Success with AI requires redesigning an organization's core operating system—its structure, decision-making, and culture—to match AI's speed. Simply adding AI as a tool to outdated, hierarchical systems causes initiatives to stall and fail to scale, as the underlying structure is built for predictability, not speed.
Replacing a workforce entails huge costs: recruiting, lost institutional knowledge, and damaged customer relationships. Strategically-minded companies calculate these expenses and conclude that investing in reskilling their current employees for new AI-driven roles is a more financially sound long-term decision than a costly 'fire and rehire' approach.
Traditional training is ineffective for AI because models and best practices evolve too quickly. Companies like PricewaterhouseCoopers use dynamic "learning arenas"—like 'prompting parties'—where employees experiment and share discoveries in real-time. This creates a continuously adapting knowledge base that a static curriculum cannot match.
Leaders often fear AI will dehumanize management. The opposite is true. Accenture's HR chief found AI automates the administrative burden of performance reviews—compiling feedback in seconds instead of 45 minutes. This frees up significant time for leaders to engage in more meaningful, high-quality, human-centered conversations with employees.

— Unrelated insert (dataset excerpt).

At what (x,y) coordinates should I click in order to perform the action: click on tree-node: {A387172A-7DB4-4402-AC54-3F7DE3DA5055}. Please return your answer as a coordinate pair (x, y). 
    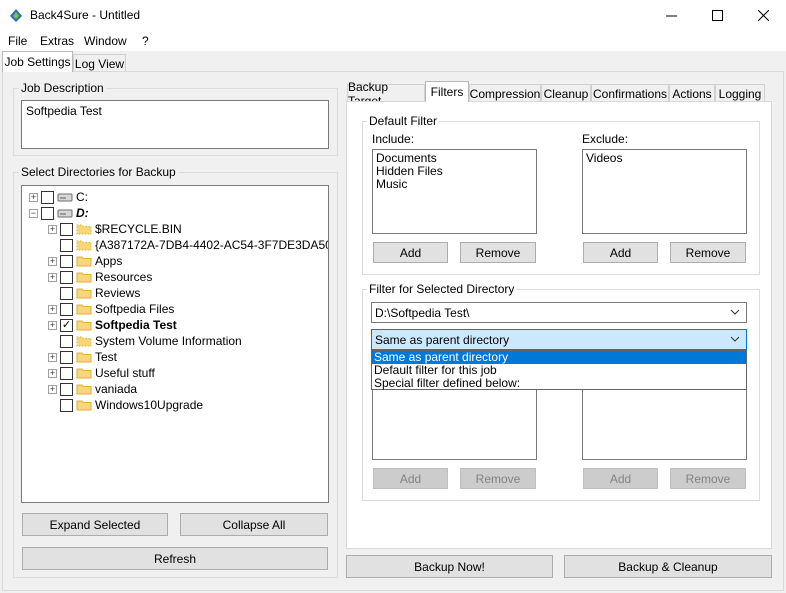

Focusing only on AI tools leads to isolated successes. True transformation requires systemic change, particularly in areas leaders often overlook. Companies must realign incentives to reward fast learning over being right and redesign decision rights to empower junior employees who can now make calls that once required layers of approval.
AI can generate endless answers, creating information overload. The critical leadership skill is no longer finding answers but exercising the wisdom to ask the right questions. A Citibank executive exemplified this by creating an AI version of himself to uncover his blind spots, demonstrating how leaders must provide the discernment to challenge and interpret AI's outputs.